Tra i generosi del periodo, Gipi (e Fandango, che produce) rende disponibile il suo ultimo film: «Il ragazzo più felice del mondo», appunto. Non lo incorporo qui perché sarebbe inutile, se avete voglia guardatevelo su youtube. Grazie, Gipi.

indovina il partito

Ieri la giunta comunale di Sassuolo, guidata dal valoroso sindaco, ha deposto dei fiori ai piedi della statua di Maria per chiedere protezione contro il virus.

Poi uno pensa di vivere nell’era della scienza e della tecnica ma no, non è mica così. E loro l’hanno fatto per il bene di tutti, anche il mio, mi commuove tanta generosità, grazie, correndo pure il rischio di stare sotto il metro di distanza prescritta. Grazie.
A tal proposito, consiglio la lettura di un libro assai appropriato, scritto con la consueta intelligenza da Cipolla, che ebbene sì, parla anche della giunta leghista di Sassuolo.

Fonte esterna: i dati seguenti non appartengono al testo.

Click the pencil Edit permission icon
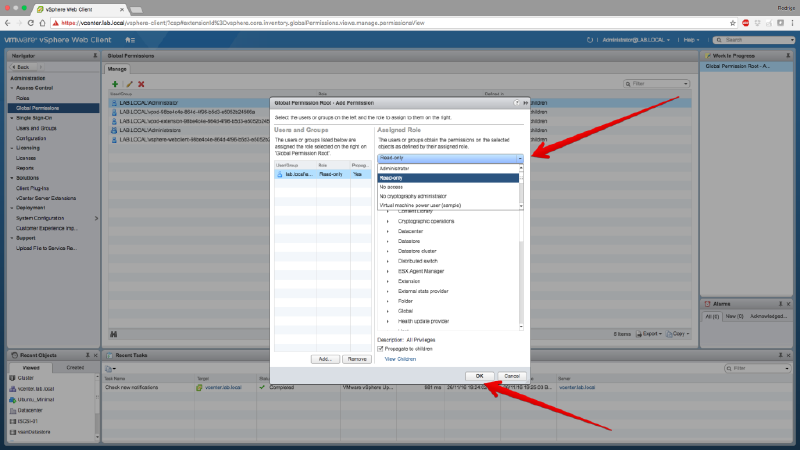pos(128,84)
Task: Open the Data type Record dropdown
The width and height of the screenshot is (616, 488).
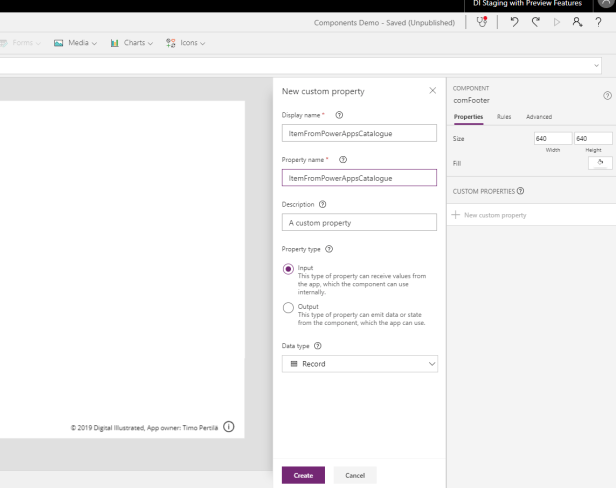Action: (359, 364)
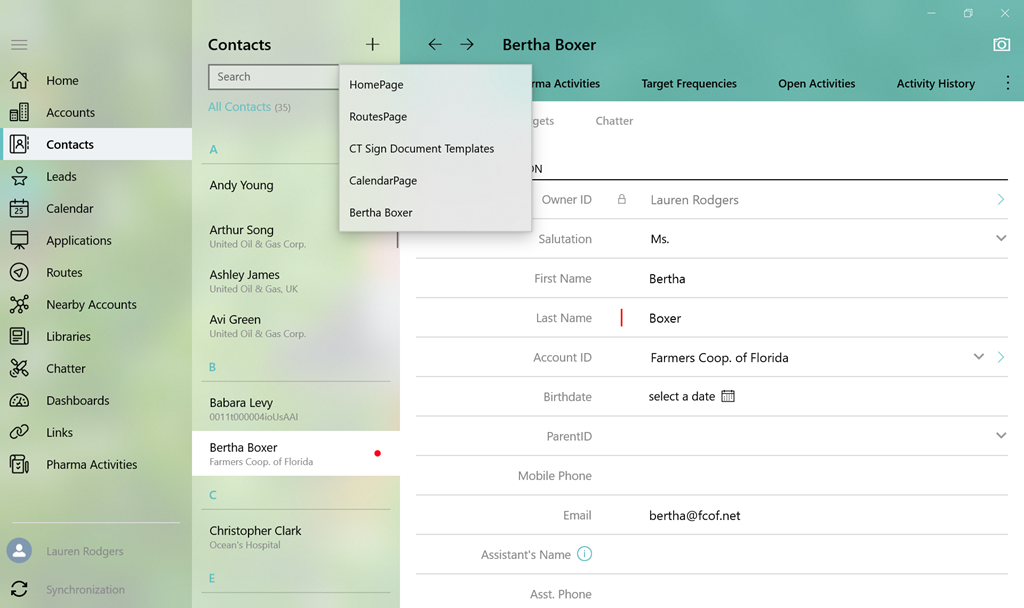Navigate forward with the right arrow
This screenshot has height=608, width=1024.
467,45
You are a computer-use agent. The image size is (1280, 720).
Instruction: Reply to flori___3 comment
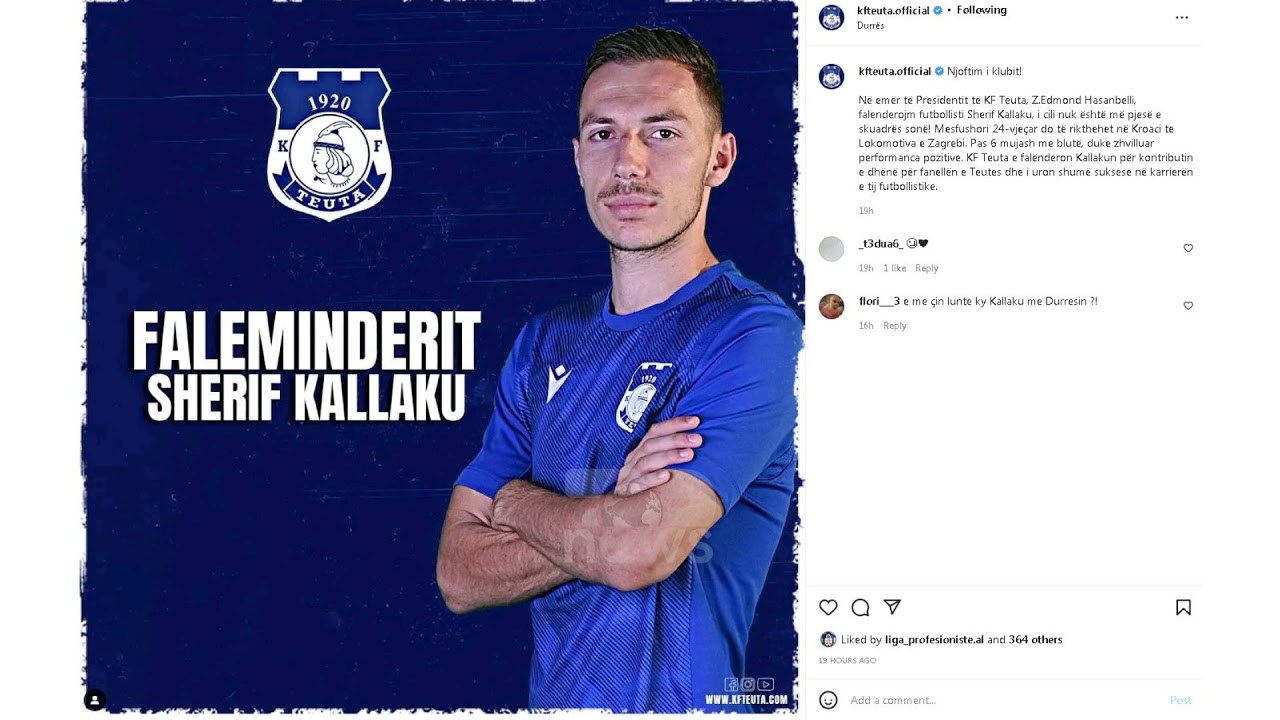[x=895, y=326]
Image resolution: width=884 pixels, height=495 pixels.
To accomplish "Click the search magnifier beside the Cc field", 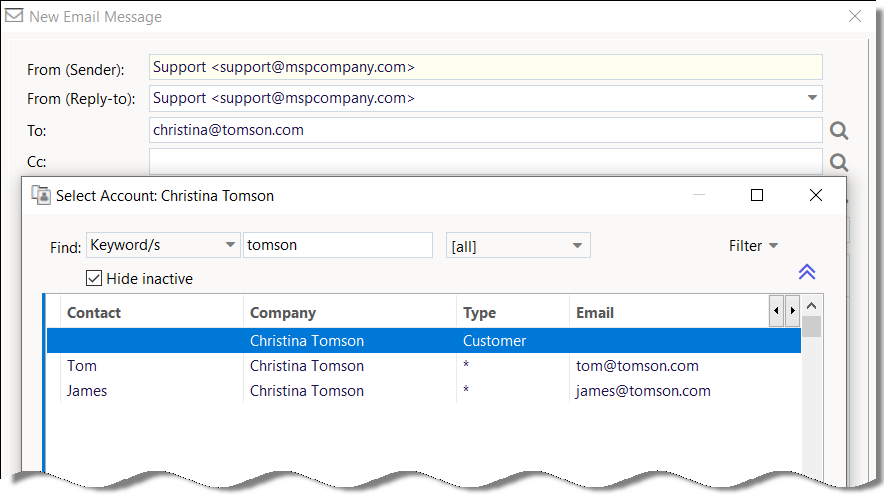I will pos(839,162).
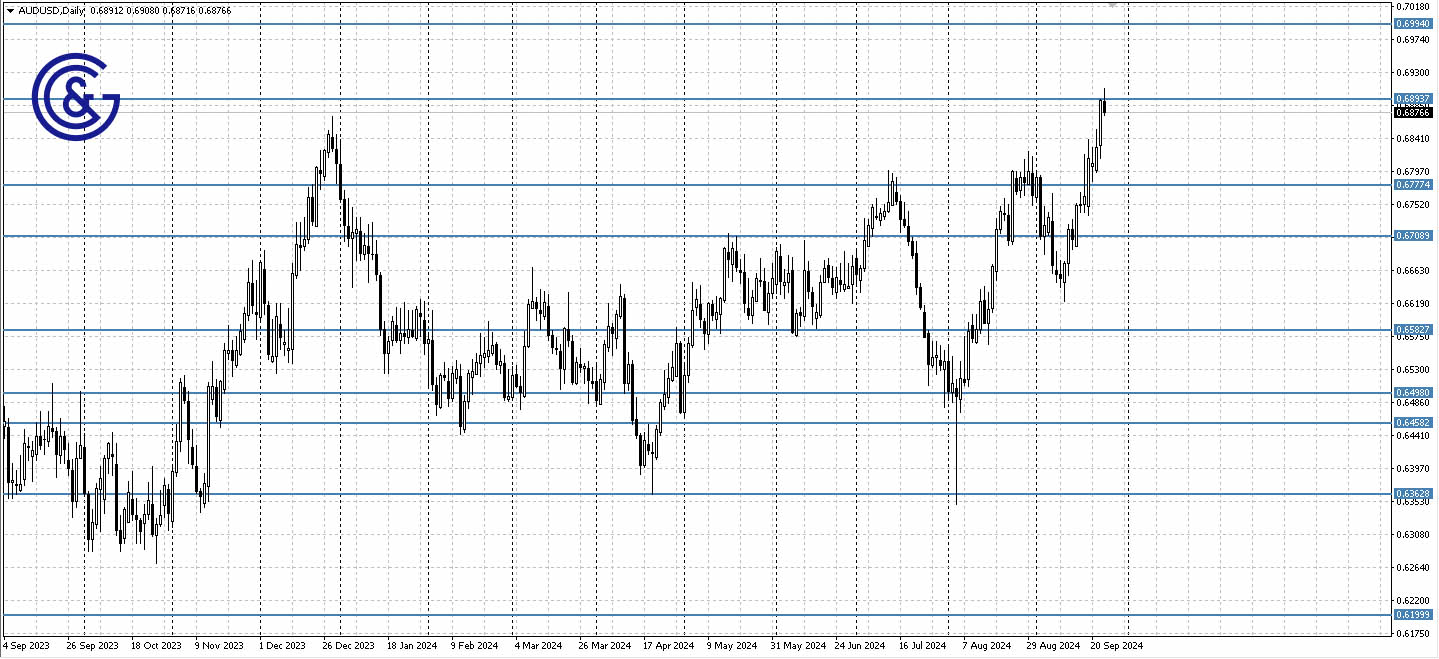Screen dimensions: 1439x659
Task: Select the 0.63628 support level label
Action: pyautogui.click(x=1413, y=494)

Opporc… mi è scappata la soluzione. Non avreste mai indovinato.

il Signore ha guardato giù

Ma te pensa se tutto sto casino fosse successo un anno fa.

Esatto, con lui all’interno e la Grillo alla salute, con le sue posizioni ondivaghe sui vaccini. E per la ripresa, poi, con Di Maio al timone dell’economia. Grazie, Signore, so che non ti ringrazio mai e che peraltro nemmeno credo che tu esista ma stavolta devo proprio riconoscere che hai davvero fatto un buon lavoro. Grazie.

non è andata benissimo

Non è servito a Weinstein trasformarsi da predatore a vecchietto malato con tanto di deambulatore, non gli è servito farsi assistere da un’avvocata in tacco 16 spietata con aria da iena che ha fatto piangere tutte le testimoni e fatto la propria parte in quanto donna – la giuria, si sa – e farsi operare al cuore (una banalità) in carcere: 23 anni.

Oddio, a ben vedere forse non è andata così male: considerando che le accusatrici sono, credo, 115 e che ha evitato l’accusa di «predatore sessuale» che gli sarebbe costata l’ergastolo, forse forse poteva davvero andare molto peggio.
Metamorfosi impressionante, comunque. Pochi mesi fa era così:

Aggiornamento del 12/3: Weinstein non è andato in carcere ma in ospedale, causa forte dolore al petto. Chi l’avrebbe mai detto?